Vielen Dank, Herr Scheringer.

Das Wort hat jetzt die Abgeordnete Frau Monegel von der SPD-Fraktion. Bitte sehr, Frau Kollegin.

Frau Präsidentin! Meine Damen und Herren Abgeordnete! Gestatten Sie mir, ein paar Worte voranzustellen. Es hat mich doch schon sehr verwundert, welche Ausführungen der Kollege Brick hier gemacht hat.

(Dr. Ulrich Born, CDU: Die waren doch gut. – Martin Brick, CDU: Das glaube ich Ihnen aufs Wort.)

Ich frage mich, Herr Kollege Brick, wie Sie zu der Aussage gekommen sind, dass der Entwurf der Landesregierung mit der Beschlussempfehlung des Ausschusses übereinstimmt.

(Martin Brick, CDU: Da müssen Sie nicht gut zugehört haben.)

Da frage ich mich: Haben Sie den Entwurf der Landesregierung nicht gelesen? Haben Sie die Beschlussempfehlung nicht gelesen? Waren Sie nicht anwesend im Landwirtschaftsausschuss?

(Martin Brick, CDU: Ich glaube, Sie haben mir nicht zugehört.)

Laut Anwesenheitsliste waren Sie es.

(Heinz Müller, SPD: Körperlich. – Zuruf von Martin Brick, CDU)

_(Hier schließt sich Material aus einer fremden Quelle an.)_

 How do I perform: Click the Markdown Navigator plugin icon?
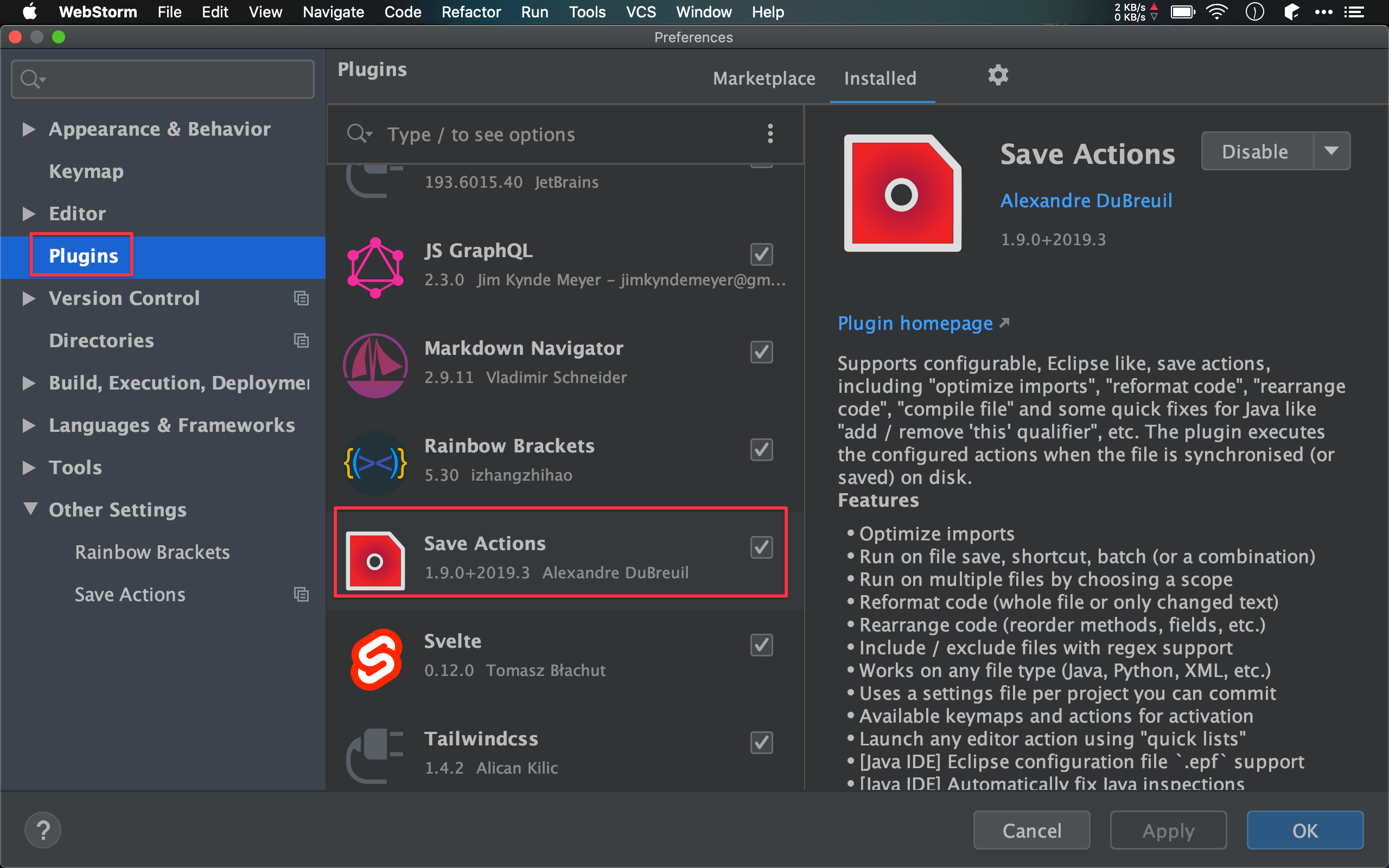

Körperlich vielleicht, ja.

(Zurufe von Dr. Ulrich Born, CDU, und Harry Glawe, CDU)

Also es gibt da sehr viele Fragen. Dass wir innerhalb der Koalitionsfraktionen Abstimmungen vornehmen und es auch diskutieren, halte ich für selbstverständlich. Dass wir die Opposition natürlich da nicht einbeziehen, in diese Abstimmungsphase in erster Linie,

(Dr. Ulrich Born, CDU, und Harry Glawe, CDU: Was?)

ich weiß nicht, welches Verständnis Sie von Opposition haben.

(Martin Brick, CDU: Also das habe ich gar nicht gesagt.)

Also einige Fragen habe ich schon, Kollege Brick.

(Zuruf von Dr. Ulrich Born, CDU)

Aber lassen Sie uns zurückkommen zu unserer Tagesordnung.